Last night I attended a really interesting Cocktails and Conversations event at Kicklabs, an incubator where tech startups get to hang out, in a very cool space right in the heart of San Francisco.
There was a panel discussion about how founders and early investors can turn some of their sweat equity into liquid equity. One comment struck me as have the most important piece of information in the whole evening … “we expect founders to realize some of their equity early”.
Now this might seem counter-intuitive. One would think that a founder, who has just received an injection of cash from an Angel or VC, would want to show their commitment to the enterprise by not diluting their stake any further. And one would expect the VC’s to think the same thing. But it turns out that the VC’s do want founders and principal shareholders to liquidate some of their holdings if they need to.

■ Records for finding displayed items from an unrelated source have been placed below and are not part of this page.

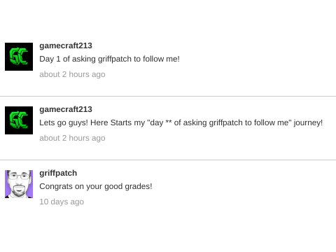Open gamecraft213's GC avatar on second comment
336x252 pixels.
click(19, 120)
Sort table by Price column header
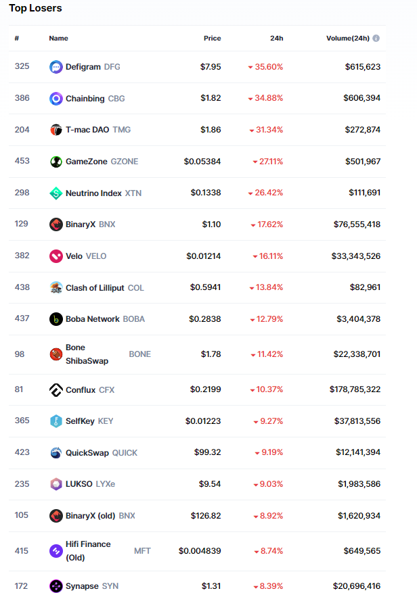417x597 pixels. (x=212, y=39)
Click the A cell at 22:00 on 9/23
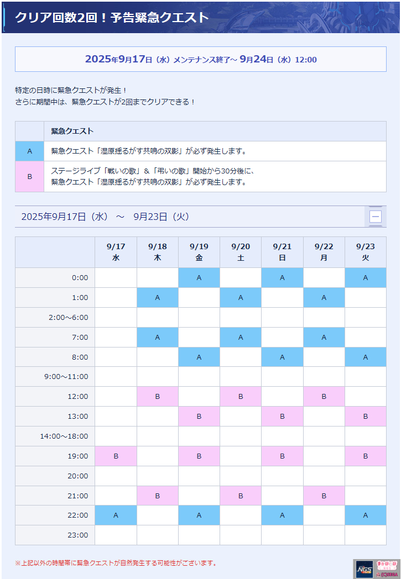 tap(366, 515)
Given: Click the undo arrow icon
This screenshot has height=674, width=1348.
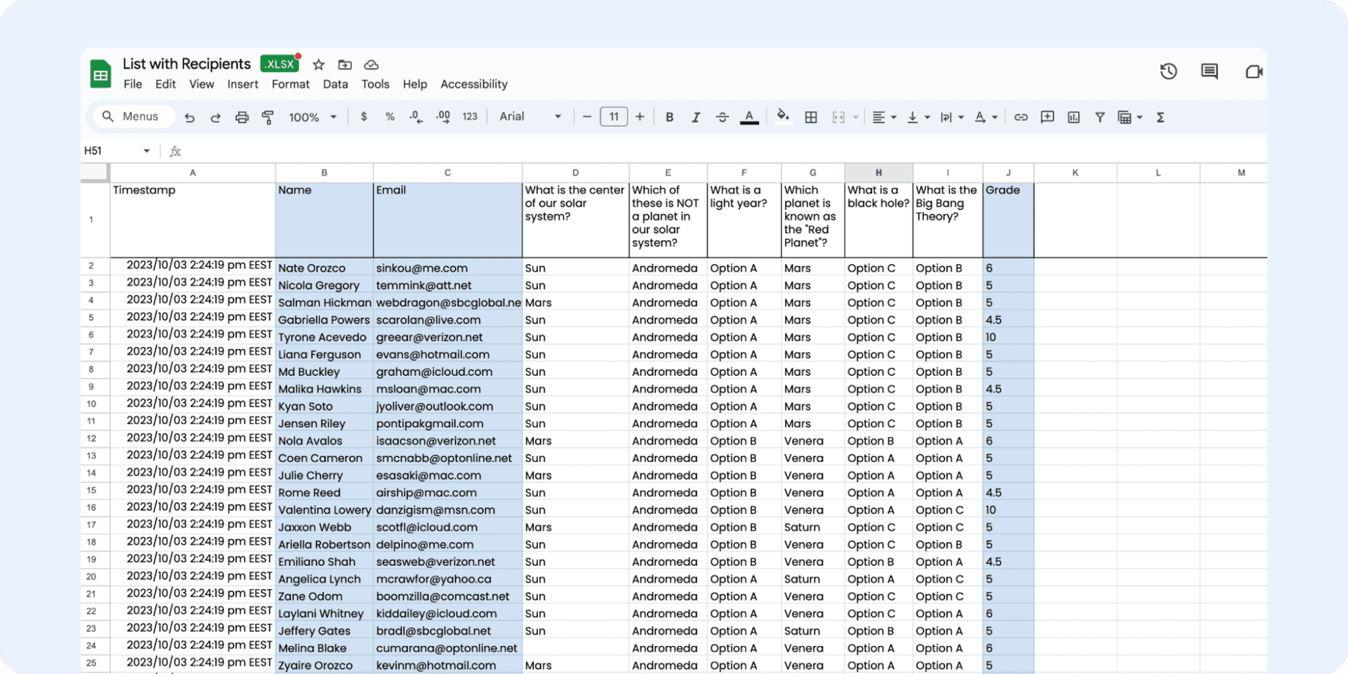Looking at the screenshot, I should [x=190, y=117].
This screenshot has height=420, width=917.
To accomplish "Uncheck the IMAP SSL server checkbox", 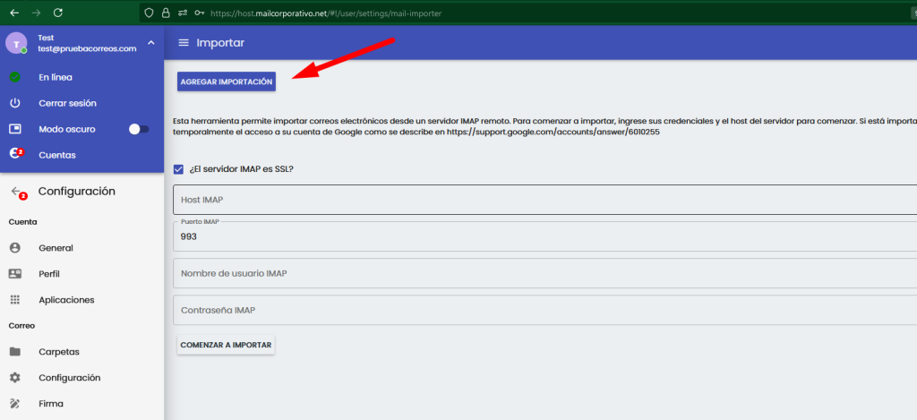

The logic goes like this: for the past 3 to 5 years the founders have been living off pot-noodles to get their business going. Now they have an injection of cash and the support of outside investors. Those investors want the enterprise to succeed and for significant returns to accrue eventually. If the founder is feeling constrained personally and/or financially that is going to detract from their ability to innovate and lead. So releasing some equity, getting some liquidity, being able to address the life events (baby, braces, down payment on a house) that are causing the entrepreneur to be torn between work and life, is in the VC’s and the business’ interest.
The question is though, how much equity is reasonable to release. The VC’s last night seemed to agree that 10% of the founders’ stake was the maximum.
So if you are eating pot noodles and your partner is worried about having somewhere to live think about speaking to your investors about liberating some of your holdings. If they believe in you they may well buy the shares themselves and take a stronger position in your company. And then talk to your broker and your attorney and get their ideas on how to turn your equity into something more diverse and practical.
Your investors want you to succeed. You need to feel free to innovate if you are going to succeed. This is what it means to Empower Change. When you do something for yourself it has the effect of doing something for the business. This makes the investors happy and helps you to succeed. Your success will lead to you being able to do more for yourself, your partners and your investors. This becomes a pattern for growth and success.